If the blades are worn back beyond the point of sharpening - as in this case - it is better to replace them. Be sure to only use the correct blades as recommended by the manufacturer. A new set of three blades here set us back around €180. It's a good idea to wear thick gloves when doing this job to keep your hands safe.
You can jam a small piece of wood between the blade and the deck to keep things from turning while you are removing the blade mounting bolt. Use a socket wrench of the appropriate size and unbolt the mounting, while using your other hand to keep the blade from turning.
Be careful not to lose the mounting nut or washer that holds the blade in place. Pay attention to the position of the blade as you're removing it and mount the new one in the same orientation.
Line up the new blades as they were lined up before and reinstall the mounting gear. Make sure not to over-tighten and warp the blade, which can cause vibrations when topping. Finally, make sure there is clearance from each blade to the deck. Sometimes a new, longer blade will be within touching distance of the deck if it's frame has been damaged in the past - you will hear this as soon as you start working!

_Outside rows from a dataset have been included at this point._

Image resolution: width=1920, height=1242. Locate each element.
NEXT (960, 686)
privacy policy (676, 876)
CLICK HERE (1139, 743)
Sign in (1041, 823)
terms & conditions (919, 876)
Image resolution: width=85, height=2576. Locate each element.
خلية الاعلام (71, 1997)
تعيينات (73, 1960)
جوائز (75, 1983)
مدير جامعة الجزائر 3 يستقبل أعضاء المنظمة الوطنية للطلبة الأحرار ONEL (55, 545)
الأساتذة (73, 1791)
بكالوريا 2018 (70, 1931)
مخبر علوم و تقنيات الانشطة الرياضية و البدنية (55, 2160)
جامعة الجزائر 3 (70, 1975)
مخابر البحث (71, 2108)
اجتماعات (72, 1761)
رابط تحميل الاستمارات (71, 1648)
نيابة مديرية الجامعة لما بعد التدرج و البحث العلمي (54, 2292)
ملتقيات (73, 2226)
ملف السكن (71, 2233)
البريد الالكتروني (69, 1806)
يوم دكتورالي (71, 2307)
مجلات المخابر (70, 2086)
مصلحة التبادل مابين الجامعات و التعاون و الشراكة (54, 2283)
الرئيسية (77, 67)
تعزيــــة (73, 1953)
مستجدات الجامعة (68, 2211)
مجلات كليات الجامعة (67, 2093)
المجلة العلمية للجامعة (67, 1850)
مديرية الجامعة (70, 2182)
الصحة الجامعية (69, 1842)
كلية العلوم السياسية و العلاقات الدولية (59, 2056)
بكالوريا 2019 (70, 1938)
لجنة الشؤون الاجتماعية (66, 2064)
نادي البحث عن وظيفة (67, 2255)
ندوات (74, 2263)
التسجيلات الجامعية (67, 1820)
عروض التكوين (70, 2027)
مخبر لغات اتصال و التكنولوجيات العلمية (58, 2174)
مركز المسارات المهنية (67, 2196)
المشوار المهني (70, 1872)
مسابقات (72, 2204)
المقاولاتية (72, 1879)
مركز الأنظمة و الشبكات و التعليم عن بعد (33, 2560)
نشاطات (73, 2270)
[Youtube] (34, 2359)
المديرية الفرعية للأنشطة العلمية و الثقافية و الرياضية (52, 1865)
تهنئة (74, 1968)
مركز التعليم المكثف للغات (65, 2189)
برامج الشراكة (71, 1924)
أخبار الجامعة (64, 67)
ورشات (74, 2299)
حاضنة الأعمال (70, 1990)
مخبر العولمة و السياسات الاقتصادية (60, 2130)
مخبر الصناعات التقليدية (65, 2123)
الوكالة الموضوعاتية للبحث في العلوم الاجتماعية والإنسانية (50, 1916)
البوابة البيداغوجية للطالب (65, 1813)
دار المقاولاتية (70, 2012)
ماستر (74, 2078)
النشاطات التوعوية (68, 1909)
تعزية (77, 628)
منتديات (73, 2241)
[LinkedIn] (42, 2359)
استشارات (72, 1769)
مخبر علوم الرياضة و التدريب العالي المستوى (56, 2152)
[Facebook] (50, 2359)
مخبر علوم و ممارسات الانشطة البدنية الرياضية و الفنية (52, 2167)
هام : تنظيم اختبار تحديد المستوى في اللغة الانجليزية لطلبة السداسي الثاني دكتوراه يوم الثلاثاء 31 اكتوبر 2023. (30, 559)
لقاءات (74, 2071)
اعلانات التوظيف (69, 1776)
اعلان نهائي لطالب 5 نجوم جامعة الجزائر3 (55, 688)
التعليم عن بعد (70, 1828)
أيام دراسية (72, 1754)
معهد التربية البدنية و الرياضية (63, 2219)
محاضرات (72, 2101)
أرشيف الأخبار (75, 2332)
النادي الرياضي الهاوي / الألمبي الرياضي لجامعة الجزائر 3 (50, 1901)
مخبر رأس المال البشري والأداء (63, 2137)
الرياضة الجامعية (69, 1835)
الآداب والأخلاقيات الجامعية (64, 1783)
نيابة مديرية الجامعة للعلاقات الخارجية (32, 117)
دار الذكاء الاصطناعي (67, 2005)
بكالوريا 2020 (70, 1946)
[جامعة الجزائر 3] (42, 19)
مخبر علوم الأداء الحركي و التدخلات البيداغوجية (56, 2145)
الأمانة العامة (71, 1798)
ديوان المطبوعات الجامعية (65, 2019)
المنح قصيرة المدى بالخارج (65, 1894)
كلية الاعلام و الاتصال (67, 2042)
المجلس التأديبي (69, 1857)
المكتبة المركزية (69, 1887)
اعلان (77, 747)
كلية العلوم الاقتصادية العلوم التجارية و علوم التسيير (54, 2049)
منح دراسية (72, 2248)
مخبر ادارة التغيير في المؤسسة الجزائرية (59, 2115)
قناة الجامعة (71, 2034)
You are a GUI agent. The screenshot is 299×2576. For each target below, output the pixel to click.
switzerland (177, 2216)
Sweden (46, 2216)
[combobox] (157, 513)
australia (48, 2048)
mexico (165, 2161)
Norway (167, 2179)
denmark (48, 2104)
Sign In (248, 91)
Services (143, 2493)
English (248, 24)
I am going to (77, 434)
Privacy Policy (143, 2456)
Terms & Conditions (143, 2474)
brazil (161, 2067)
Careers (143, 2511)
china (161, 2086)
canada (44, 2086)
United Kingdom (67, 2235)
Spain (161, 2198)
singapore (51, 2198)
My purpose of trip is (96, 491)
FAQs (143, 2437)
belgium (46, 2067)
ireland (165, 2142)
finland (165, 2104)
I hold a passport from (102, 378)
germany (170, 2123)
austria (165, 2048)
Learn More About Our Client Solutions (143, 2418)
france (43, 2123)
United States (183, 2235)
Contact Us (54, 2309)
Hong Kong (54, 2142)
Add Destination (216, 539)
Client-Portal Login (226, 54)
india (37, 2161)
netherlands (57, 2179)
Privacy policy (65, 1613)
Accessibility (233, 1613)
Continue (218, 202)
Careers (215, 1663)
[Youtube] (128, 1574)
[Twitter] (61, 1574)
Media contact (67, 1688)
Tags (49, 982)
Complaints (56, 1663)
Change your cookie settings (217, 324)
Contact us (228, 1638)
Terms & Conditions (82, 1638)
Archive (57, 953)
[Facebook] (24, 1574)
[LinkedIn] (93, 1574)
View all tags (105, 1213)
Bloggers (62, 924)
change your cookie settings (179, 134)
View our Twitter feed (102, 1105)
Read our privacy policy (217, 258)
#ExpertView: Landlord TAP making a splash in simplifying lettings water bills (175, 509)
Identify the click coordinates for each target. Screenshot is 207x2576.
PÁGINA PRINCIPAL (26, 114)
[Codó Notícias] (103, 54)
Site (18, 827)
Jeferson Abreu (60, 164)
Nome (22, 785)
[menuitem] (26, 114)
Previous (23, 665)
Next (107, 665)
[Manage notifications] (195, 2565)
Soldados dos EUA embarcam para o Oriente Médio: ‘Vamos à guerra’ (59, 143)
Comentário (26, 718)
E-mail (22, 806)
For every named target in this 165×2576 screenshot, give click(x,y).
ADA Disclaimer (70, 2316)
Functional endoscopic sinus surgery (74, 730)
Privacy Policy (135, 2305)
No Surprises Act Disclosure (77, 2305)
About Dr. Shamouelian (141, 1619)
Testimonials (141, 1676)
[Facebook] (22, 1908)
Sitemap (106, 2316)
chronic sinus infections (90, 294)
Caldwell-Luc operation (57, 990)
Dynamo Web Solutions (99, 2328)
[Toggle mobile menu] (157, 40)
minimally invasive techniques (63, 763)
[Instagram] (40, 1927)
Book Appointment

If you think there is enough left in them for another season, it is acceptable to re-edge the blades. The easiest thing to do is take them off and edge them using a grinder. Secure each blade in a vice and edge them one at a time. Run the grinder side to side along the bevelled edge of the blade. Keep the grinder moving constantly so you don't file down one part of the blade more than the rest. Continue filing the edge until you see clean, bare metal along the entire blade and the edge is sharp. Make sure to wear proper eye protection and beware of stray sparks.